● SET EXERCISE: Convert the entries from the line containing "Click the CLOSE panel button" through the end of the entries into a two-column CSV with the columns instruction and response. Put one row per entry, with each field quoted, line breaks replaced by spaces, and the pictures left out.

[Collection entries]
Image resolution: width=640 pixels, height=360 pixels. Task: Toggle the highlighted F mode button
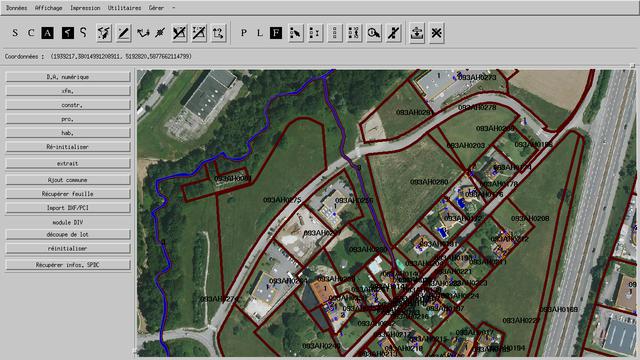276,33
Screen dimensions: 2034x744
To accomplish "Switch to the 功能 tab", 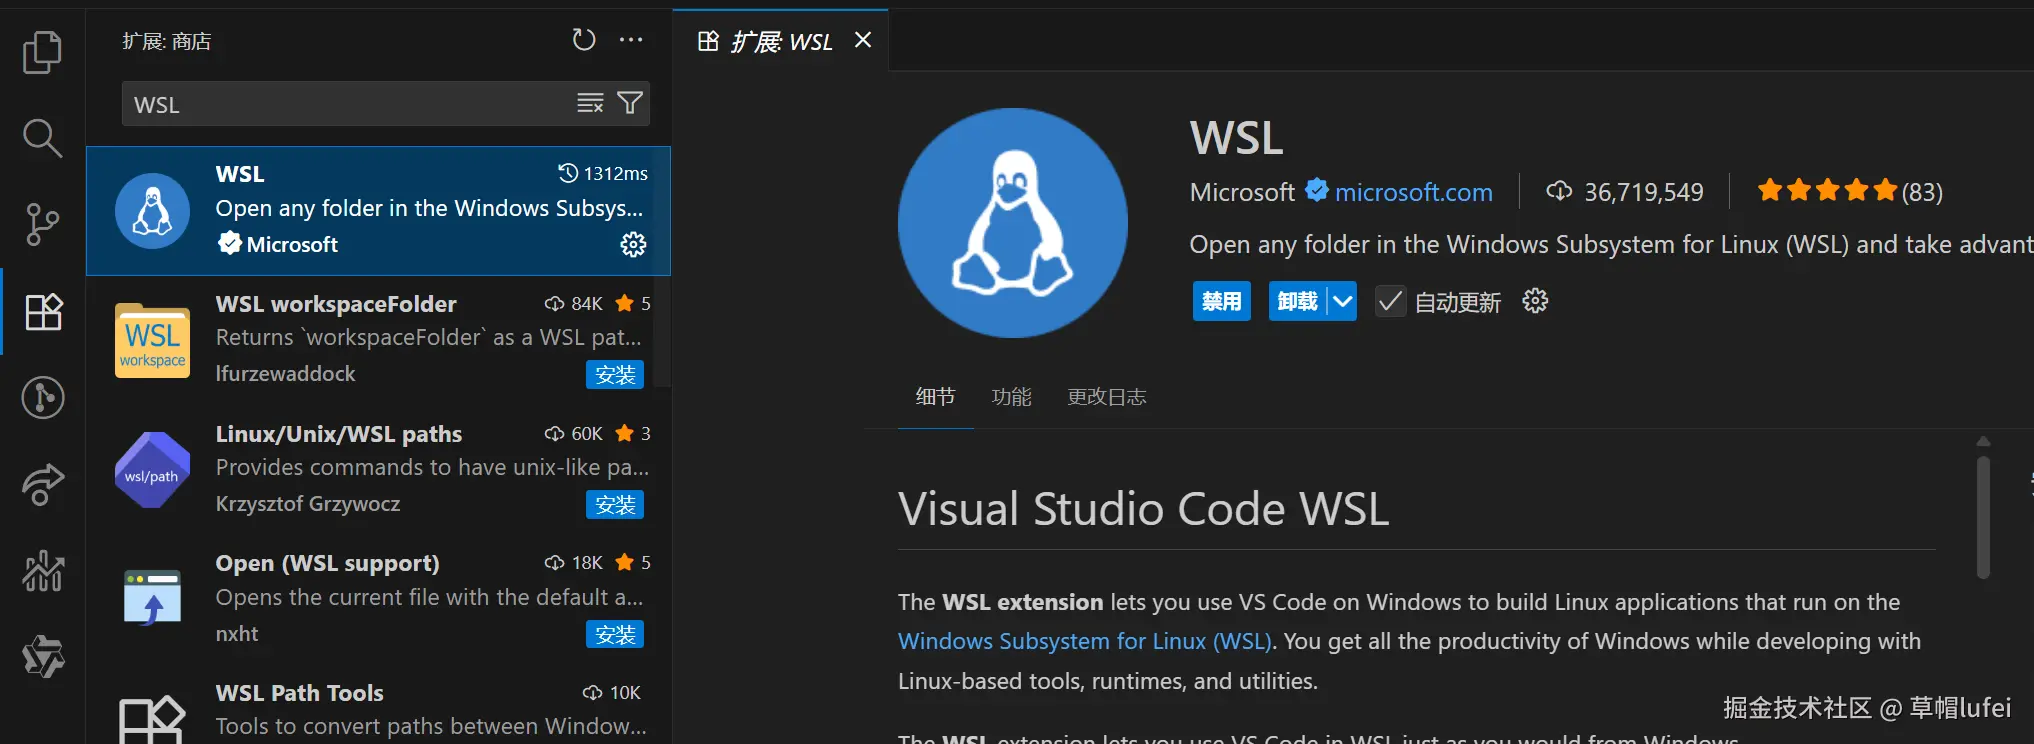I will coord(1011,397).
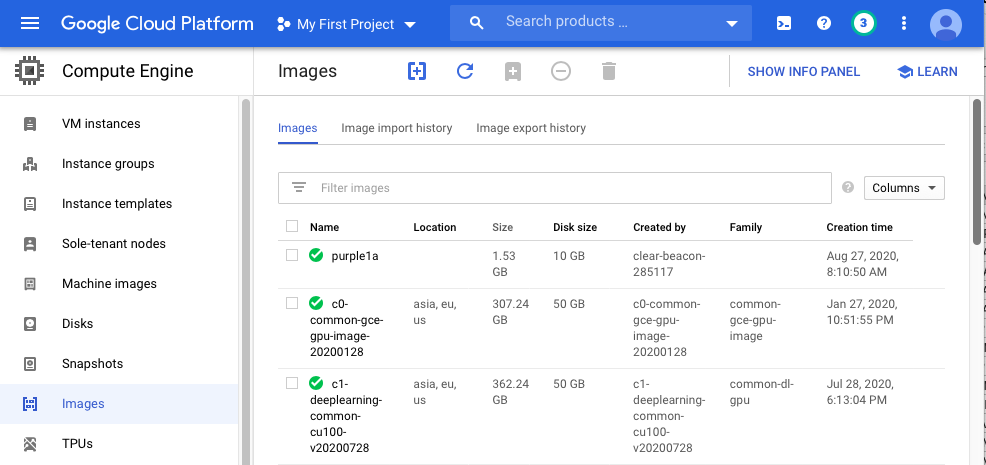This screenshot has width=986, height=465.
Task: Open the three-dot settings menu
Action: click(x=905, y=23)

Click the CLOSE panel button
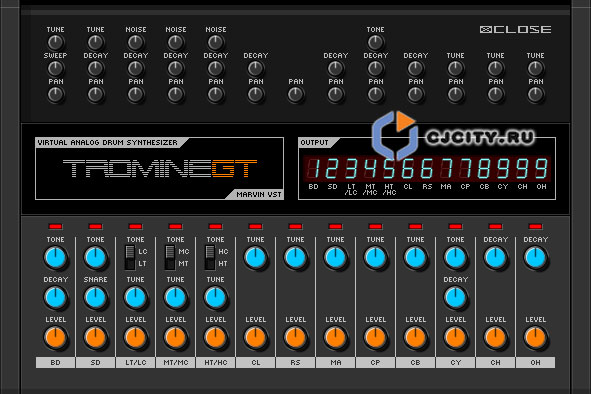[515, 29]
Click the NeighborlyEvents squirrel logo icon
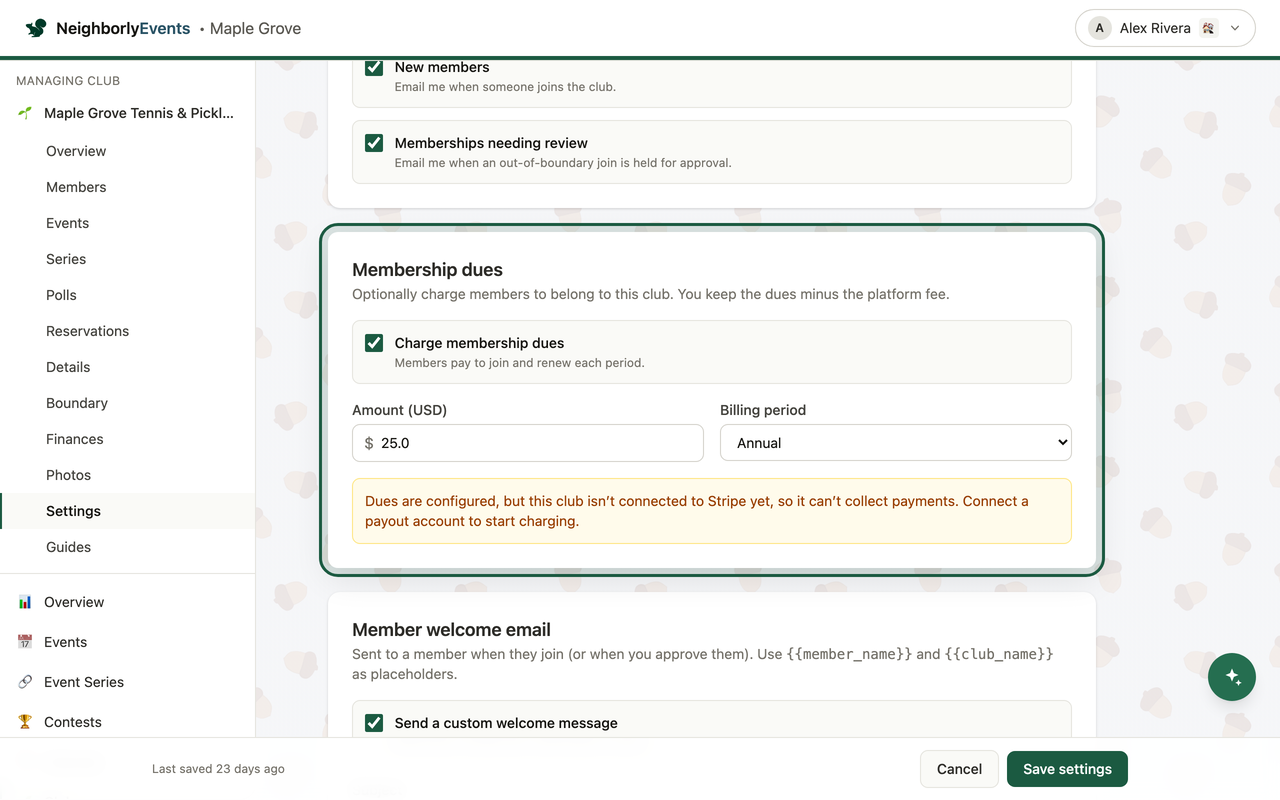This screenshot has width=1280, height=800. coord(36,28)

● SOLUTION:
instruction,response
"Click the CLOSE panel button","[515, 29]"
"Click the NeighborlyEvents squirrel logo icon","This screenshot has width=1280, height=800. coord(36,28)"